Danièle Nouy devient favorable au ratio de levier
La responsable du mécanisme de supervision unique européen (SSM), Danièle Nouy, a changé d’avis sur l’utilité du ratio de levier, qu’elle reconnaît désormais.
«Au tout début des discussions, je dois dire que – peut-être parce que j’ai consacré tant de mon temps à élaborer Bâle 2 – j’étais moins convaincue par le ratio de levier, surtout étant donné que tout le monde peut le calculer», a expliqué au Financial Times, celle qui a longtemps siégé au Comité de Bâle et qui est désormais présidente du conseil de supervision du SSM. Mais d’ajouter: «après la crise, après toutes les discussions que nous avons eues, après le travail réalisé sur le ratio de levier, je dois reconnaître que je pense désormais qu’il est bien d’avoir les deux», le ratio de levier et la pondération des actifs par le risque.

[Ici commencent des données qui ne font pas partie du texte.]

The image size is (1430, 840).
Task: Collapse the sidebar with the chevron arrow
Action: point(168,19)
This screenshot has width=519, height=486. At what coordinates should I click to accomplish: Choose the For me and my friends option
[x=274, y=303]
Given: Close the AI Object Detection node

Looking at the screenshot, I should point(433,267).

Les banques internationales devront publier le ratio de levier à partir de 2015 mais la régulation ne devrait entrer définitivement en œuvre qu’en 2017. En janvier dernier, le Comité de Bâle a assoupli la définition du ratio de levier, tout en laissant inchangés sa formule de calcul générale et son niveau minimum, à 3%. Danièle Nouy reconnaît cependant qu’il peut y avoir des niveaux de ratios différents suivant le système comptable des juridictions et assure qu’il faudra juger du bien-fondé du seuil de 3% après quelques années de mise en œuvre.

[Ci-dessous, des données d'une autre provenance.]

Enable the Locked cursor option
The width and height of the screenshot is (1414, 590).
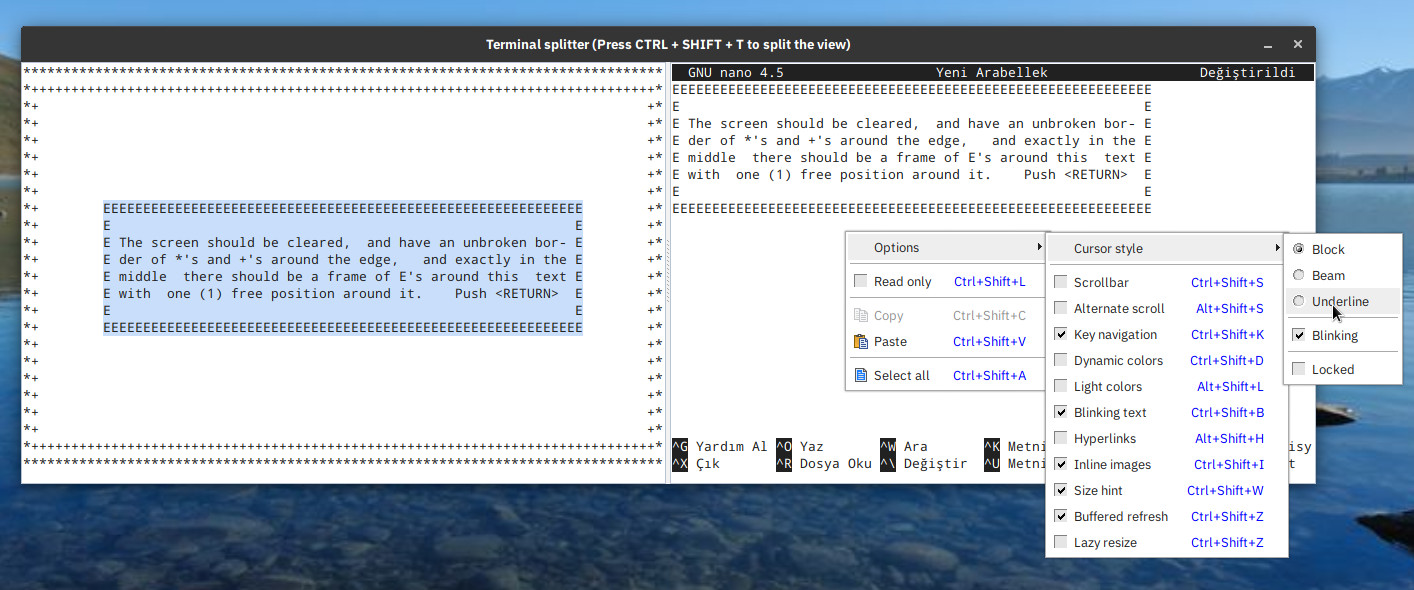pyautogui.click(x=1299, y=370)
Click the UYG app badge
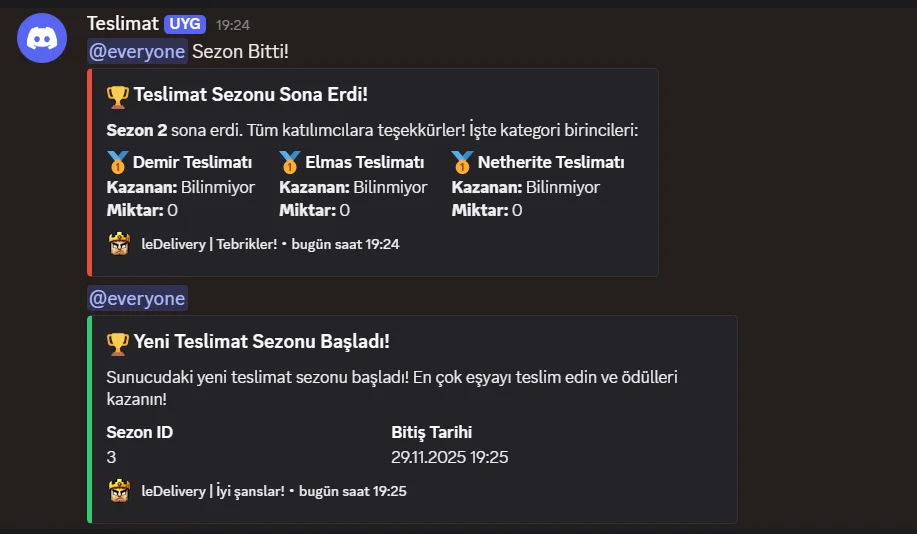917x534 pixels. coord(185,24)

Selon Danièle Nouy, «l’une des grandes leçons de la crise est qu’il n’existe absolument aucun actif sans risque. Les titres souverains ne sont pas des actifs sans risque». Même si elle reconnaît que ce n’est pas en pleine crise que l’on peut changer des règles du jeu, l’ancienne secrétaire générale de l’Autorité de contrôle prudentiel et de résolution française, se dit favorable à l’introduction de limites d’exposition de façon «à ce que vous n’ayez pas tous les œufs dans le même panier».

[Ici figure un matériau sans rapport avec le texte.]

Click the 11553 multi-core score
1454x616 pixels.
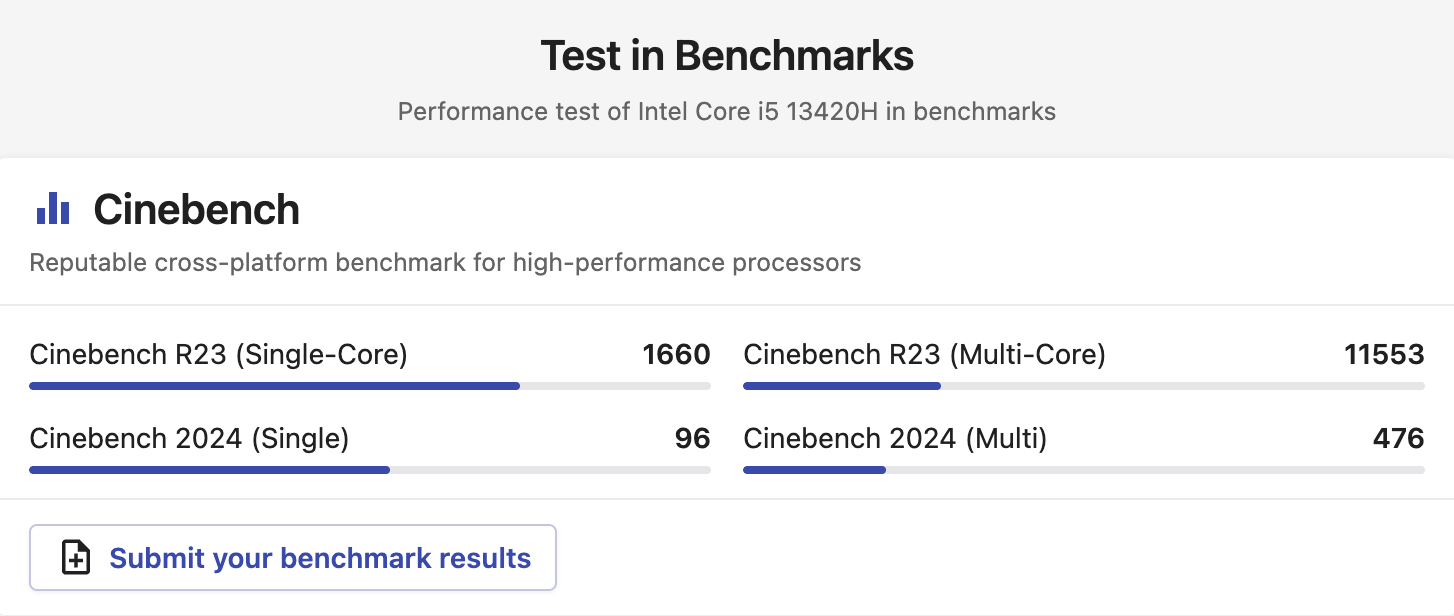1385,354
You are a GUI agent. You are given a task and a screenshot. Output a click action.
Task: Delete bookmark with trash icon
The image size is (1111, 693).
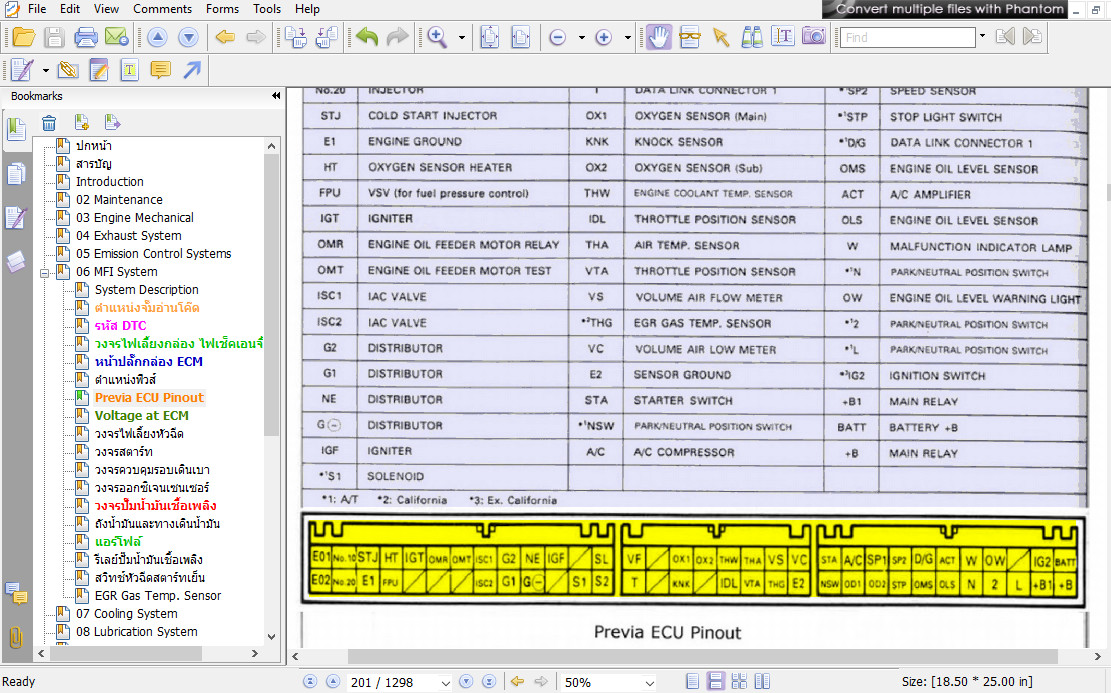(x=48, y=123)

Comme beaucoup de régulateurs bancaires, Danièle Nouy, se montre plutôt optimiste sur l’issue de la revue de qualité des actifs qui doit faire la lumière sur les bilans des banques avant que la BCE n’endosse le rôle de superviseur unique en novembre prochain. «Les efforts qui ont été faits ont été sous-estimés et, oui, en effet, je pense que la situation des banques du mécanisme de supervision unique est meilleure que ce que croit le marché».
Même après la mise en place effective du SSM, l’Autorité bancaire européenne aura encore un rôle à jouer, ajoute Danièle Nouy.